▶ [Work instructions]: Which lines of the listing below contain the word "resolution"? Report each of them in full.

▶ [Records for the task]:
====================
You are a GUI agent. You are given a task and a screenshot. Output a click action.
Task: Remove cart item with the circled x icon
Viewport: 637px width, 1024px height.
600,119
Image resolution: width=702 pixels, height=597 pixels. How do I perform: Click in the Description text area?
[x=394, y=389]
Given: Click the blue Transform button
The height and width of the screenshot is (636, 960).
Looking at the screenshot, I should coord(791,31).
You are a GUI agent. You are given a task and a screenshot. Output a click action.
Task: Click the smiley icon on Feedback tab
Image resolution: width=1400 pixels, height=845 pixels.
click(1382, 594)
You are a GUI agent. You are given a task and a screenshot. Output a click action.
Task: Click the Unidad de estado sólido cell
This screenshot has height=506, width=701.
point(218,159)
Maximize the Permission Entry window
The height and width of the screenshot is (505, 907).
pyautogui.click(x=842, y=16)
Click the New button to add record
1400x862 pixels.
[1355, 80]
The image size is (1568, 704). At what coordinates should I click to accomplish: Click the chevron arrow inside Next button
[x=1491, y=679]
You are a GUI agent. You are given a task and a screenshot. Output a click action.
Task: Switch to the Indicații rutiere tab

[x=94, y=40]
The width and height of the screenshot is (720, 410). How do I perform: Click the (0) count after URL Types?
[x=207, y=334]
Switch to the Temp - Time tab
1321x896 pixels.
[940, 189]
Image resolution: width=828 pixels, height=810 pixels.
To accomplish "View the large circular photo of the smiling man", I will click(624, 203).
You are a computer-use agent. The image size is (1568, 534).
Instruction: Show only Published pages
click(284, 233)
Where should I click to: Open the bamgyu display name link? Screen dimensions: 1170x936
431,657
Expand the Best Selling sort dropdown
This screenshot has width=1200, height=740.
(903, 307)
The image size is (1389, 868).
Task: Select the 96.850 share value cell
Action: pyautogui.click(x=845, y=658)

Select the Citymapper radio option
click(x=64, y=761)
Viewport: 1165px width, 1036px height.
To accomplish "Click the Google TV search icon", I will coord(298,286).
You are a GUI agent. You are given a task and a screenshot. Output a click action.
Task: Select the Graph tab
====================
▶ [Task response]:
Image resolution: width=702 pixels, height=597 pixels. How do I perform: Click in the Description text area?
Image resolution: width=1400 pixels, height=845 pixels.
Image resolution: width=828 pixels, height=810 pixels.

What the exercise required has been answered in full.